If your training hard and going low sodium, change that. Either dial back or dial up. You need sodium for sweating. As I understand it, a little high is far better than a little low. Second, you will stall here and there. Pushing harder won't necessarily make the weight come off. Your body has to adapt and it will hold water in the fat cells like a bookmark just in case it needs to go back. Once you've adapted to the new size, it will release that water and you'll get a big drop one day. You also have to see whether your losing fat or weight because their two completely different things. Weight loss can be from blood, water, muscle, fat, etc so its not ideal to see big numbers all the time. You have to watch the scale and the mirror. You want numbers going down, but you also want to see results in the mirror over time. Dial back on cheat meals. One a week or something.

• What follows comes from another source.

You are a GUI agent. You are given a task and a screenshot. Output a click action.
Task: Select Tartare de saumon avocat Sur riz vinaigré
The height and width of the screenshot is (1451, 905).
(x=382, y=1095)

Other random thoughts. Just adding more cardio or removing more food, or both together doesn't always force a change. You have to get a routine and follow it for weeks. Once you get things set, then change one or two variables for a couple weeks. Changing too much too often is just chasing your tail. Also, it says card, but I think you mean low carb. Cycle that. Don't just cut those out for long stretches. Moderation in everything is the key. Cut for a duration, but then reintroduce them to keep your body refueled.
Maybe the best thing is to just say tighten up your diet and get into a routine. This is like a science experiment so you need to establish a baseline and then go from there.